# Input for this task
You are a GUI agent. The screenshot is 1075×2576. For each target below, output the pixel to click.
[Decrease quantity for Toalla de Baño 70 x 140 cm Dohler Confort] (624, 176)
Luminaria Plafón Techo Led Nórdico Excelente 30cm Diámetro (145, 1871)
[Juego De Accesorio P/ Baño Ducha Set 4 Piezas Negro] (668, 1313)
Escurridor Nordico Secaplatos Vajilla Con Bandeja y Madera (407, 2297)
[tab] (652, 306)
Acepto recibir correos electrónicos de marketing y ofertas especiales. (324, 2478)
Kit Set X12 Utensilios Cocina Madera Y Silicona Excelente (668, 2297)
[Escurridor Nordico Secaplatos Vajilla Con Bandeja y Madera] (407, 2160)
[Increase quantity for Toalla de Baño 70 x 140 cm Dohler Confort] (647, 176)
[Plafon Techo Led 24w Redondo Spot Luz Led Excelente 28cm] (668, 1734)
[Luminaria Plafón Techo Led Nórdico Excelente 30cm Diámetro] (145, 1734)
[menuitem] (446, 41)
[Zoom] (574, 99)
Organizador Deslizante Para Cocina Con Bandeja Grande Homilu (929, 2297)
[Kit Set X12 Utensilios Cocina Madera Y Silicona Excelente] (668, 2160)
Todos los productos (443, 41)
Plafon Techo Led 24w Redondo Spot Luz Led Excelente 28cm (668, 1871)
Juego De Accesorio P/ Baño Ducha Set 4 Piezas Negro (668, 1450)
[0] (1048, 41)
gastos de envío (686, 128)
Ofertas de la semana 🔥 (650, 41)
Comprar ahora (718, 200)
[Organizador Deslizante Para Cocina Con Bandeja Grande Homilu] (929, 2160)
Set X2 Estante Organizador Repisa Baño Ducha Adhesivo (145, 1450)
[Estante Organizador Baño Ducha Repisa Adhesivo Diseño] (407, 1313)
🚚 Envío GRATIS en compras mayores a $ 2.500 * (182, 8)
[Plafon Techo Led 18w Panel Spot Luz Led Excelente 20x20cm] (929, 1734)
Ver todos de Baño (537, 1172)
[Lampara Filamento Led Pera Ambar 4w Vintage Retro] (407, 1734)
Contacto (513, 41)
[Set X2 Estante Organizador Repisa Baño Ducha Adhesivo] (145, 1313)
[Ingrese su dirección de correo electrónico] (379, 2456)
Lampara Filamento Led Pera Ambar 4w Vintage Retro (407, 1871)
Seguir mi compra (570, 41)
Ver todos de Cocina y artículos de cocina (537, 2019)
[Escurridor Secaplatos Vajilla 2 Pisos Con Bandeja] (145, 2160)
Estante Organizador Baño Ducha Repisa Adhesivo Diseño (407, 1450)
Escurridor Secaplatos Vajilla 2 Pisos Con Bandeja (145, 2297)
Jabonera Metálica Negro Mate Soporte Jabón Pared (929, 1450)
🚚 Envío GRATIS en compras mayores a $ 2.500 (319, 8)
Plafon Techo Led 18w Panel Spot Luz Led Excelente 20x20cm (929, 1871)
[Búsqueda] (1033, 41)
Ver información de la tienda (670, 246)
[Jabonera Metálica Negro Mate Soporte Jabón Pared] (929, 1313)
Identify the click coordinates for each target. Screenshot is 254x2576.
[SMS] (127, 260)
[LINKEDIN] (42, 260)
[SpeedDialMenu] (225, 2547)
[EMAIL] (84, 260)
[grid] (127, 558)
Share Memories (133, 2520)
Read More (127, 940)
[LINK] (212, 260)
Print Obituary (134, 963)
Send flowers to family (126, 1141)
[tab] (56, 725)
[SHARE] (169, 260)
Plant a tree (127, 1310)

# Aim of the task
Could you show every line of the listing that holds the string "Spot"?

# Result of this task
[Plafon Techo Led 24w Redondo Spot Luz Led Excelente 28cm] (668, 1734)
Plafon Techo Led 24w Redondo Spot Luz Led Excelente 28cm (668, 1871)
[Plafon Techo Led 18w Panel Spot Luz Led Excelente 20x20cm] (929, 1734)
Plafon Techo Led 18w Panel Spot Luz Led Excelente 20x20cm (929, 1871)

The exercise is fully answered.